Okay, moving on, moving on—you ever just say something till it loses all its meaning? Moving on moving on moving on moving on moving on moving on moving on. Just kind of runs together. Anyway. Oh, okay, the list of clichés. They swoop in, watch, it’s kind of cool. CLUTCHES OF THE VILE GANGSTER. LITTLE DOES LUKE KNOW. ULTIMATE WEAPON. SPELL CERTAIN DOOM. SMALL BAND OF REBELS. He’s ass deep in them. This is the best Lucas could get to replace me? Really?

But I’m not bitter. I’m not bitter. See—happy slide. Look at my smile. And Julie, that’s my wife, or was, when the picture was taken—she’s hot, right? You guys find her attractive, right? Oh my god, the things she could do, in the bedroom, on the couch, the dining room table. I remember once—but, here, just take a look. The cockpit of the Millennium Falcon. Look at her balance!

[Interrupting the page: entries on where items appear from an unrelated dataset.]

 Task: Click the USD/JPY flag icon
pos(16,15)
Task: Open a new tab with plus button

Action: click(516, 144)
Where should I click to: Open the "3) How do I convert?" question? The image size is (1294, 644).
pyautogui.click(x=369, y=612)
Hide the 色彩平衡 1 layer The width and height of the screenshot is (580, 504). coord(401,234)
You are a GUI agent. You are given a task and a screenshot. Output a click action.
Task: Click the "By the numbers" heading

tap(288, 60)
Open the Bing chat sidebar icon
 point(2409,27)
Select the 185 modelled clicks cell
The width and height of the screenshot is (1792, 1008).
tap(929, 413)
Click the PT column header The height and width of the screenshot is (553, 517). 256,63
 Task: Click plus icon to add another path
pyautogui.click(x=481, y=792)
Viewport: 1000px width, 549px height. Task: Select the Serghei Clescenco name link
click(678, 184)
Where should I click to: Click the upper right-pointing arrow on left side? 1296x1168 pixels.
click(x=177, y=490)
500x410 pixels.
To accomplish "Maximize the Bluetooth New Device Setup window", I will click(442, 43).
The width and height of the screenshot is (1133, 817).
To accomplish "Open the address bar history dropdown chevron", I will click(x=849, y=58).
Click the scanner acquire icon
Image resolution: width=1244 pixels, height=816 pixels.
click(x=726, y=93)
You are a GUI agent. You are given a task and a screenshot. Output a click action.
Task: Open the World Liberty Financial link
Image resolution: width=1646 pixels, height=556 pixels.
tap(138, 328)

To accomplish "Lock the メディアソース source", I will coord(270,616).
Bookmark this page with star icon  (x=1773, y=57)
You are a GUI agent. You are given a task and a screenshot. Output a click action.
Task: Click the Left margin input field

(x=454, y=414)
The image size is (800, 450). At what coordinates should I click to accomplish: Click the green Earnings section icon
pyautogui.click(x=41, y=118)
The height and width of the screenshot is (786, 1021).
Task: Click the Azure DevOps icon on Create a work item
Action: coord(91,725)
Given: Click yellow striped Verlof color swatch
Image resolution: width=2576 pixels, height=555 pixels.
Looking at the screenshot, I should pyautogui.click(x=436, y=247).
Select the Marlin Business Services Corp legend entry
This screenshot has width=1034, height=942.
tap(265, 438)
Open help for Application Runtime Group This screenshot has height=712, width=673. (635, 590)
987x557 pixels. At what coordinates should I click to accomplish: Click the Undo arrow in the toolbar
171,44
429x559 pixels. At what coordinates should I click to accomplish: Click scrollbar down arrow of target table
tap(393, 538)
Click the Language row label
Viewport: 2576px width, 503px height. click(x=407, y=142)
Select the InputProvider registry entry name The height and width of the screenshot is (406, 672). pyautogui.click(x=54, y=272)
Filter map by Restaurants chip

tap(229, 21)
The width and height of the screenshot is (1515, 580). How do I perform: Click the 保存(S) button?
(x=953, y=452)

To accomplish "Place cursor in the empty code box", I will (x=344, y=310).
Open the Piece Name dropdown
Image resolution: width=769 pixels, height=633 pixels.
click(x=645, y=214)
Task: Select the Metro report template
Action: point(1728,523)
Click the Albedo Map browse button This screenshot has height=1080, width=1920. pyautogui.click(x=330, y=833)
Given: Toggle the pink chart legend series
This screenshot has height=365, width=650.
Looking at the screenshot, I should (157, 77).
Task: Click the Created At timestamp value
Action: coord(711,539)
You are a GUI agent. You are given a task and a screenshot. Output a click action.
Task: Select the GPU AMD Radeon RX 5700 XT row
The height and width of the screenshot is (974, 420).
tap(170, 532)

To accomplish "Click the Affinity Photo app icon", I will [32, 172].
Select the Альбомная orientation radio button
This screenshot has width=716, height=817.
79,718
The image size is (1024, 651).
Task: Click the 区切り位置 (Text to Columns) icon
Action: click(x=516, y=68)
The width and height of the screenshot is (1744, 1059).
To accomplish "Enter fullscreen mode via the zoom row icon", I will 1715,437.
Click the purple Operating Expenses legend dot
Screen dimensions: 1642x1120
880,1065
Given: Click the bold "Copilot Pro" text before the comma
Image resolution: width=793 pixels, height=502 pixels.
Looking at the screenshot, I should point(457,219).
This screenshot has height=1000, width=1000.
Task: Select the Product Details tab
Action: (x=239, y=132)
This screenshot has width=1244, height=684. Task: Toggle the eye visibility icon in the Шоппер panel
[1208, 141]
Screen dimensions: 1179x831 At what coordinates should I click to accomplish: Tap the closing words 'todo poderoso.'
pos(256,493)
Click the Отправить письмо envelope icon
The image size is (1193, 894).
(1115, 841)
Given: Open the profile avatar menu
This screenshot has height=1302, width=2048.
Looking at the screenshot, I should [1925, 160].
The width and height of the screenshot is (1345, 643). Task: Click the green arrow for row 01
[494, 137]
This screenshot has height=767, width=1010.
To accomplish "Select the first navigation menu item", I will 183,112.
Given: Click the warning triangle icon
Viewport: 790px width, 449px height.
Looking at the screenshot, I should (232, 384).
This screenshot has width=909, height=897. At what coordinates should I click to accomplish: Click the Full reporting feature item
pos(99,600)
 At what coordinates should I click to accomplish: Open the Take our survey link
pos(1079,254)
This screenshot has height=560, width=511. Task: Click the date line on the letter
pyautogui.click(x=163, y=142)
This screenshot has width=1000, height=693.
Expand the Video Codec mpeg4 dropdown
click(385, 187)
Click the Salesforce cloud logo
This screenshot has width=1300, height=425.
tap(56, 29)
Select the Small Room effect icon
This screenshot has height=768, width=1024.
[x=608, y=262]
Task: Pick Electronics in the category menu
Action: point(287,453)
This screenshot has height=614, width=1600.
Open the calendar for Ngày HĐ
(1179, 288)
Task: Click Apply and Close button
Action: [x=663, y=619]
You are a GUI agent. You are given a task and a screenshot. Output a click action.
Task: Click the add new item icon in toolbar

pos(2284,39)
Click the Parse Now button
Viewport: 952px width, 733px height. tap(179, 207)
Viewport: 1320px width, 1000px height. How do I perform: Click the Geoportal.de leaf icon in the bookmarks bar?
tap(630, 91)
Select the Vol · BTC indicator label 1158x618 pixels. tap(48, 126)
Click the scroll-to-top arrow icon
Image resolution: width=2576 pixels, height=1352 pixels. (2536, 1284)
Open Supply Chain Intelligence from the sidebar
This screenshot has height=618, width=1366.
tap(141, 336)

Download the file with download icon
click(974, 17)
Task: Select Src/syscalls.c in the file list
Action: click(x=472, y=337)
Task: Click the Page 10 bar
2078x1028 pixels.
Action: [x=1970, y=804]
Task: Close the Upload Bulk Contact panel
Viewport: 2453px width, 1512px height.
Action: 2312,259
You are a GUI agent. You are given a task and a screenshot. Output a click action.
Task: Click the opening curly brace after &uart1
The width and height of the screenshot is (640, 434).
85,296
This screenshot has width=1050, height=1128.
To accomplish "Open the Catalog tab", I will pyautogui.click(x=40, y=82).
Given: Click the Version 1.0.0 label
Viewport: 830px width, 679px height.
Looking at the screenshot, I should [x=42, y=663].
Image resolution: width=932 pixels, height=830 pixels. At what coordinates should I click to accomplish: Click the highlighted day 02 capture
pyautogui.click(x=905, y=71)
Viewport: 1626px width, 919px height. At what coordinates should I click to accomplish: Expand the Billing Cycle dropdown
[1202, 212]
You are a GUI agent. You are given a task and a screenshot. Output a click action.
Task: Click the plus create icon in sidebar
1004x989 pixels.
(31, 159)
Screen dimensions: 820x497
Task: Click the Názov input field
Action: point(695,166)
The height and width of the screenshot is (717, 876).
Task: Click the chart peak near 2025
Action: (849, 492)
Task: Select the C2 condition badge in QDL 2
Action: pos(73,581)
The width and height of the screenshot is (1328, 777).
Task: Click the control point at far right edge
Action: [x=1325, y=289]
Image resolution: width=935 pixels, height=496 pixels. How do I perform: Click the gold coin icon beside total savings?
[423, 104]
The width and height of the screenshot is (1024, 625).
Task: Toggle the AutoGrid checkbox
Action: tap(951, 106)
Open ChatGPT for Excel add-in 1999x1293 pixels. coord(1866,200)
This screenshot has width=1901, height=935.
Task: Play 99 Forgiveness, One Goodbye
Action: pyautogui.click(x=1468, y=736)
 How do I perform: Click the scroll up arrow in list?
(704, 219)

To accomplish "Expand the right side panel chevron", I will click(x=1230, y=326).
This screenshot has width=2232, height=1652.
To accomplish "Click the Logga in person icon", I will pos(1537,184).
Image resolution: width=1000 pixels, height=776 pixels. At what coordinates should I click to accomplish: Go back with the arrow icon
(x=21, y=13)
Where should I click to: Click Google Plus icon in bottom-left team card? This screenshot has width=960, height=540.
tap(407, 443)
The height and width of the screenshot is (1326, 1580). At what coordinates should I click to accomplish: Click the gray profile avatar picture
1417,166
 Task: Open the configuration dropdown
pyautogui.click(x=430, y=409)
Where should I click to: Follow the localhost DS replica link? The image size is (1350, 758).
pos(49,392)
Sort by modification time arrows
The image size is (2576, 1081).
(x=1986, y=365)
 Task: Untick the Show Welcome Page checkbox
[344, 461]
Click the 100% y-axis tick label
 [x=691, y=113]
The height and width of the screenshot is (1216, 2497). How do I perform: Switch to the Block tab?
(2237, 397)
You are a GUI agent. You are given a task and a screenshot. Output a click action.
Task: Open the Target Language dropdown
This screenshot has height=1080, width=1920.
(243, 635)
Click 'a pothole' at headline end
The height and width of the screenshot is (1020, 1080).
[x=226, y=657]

Next slide. The letters cascade backwards in this one. Can’t quite make it—oh. Imagery. Okay. When you’re reading the floating text in Return of the Jedi—in the business, we call it crawling text, but tomato-tomahto—you’re reading the text and nothing’s popping into your head. It’s because he’s not using concrete details. Example: HOME PLANET OF TATOOINE. Now, if you’ve seen the first movie, you know what it looks like. But what if you haven’t? What does the home planet of Tatooine look like? I’ll bet you a million dollars you’d think Earth. Natural reaction. In a counter example, take my description: REMOTE ICE WORLD OF HOTH. Short, succinct, and you have a pretty good idea—isolated, desolate, snowy. People underestimate the complexity of the blurb. They do. For example, George Lucas. That’s him on the can. Don’t ask me how I got that picture. It was a different time back in the 80s. And that’s him renting porn. Oh, and that’s him at the grocery store. He bought cereal if I remember correctly, and paid for it in pennies. And I guess it just goes on like… no, wait, that seems to be… no, no. Never mind.

Um, hey, how much time do I have left? Oh, wow, time really creeps around here, huh? Listen, you guys want to just ask me some questions? Anyone? No? How about I tell you how I came up with the opening for Empire Strikes Back? Crazy story, really, involving an orgy, some Storm Trooper costumes, a pinch of acid, and the Millennium Falcon set. Or, how about some poetry? I have one of my poems right here, I think… yeah, final slide… see, how cool that is? The text bouncing into place? I told Lucas once, I said, we should experiment with the text. The floating is nice and all, but it comes in at a weird angle, kind of hard to see. You know what he did? True story, I swear, true story: he forced me into R2-D2. You know how small that compartment is?

But I’m not bitter. I’m not. I hocked a loogie in his coffee and he drank it.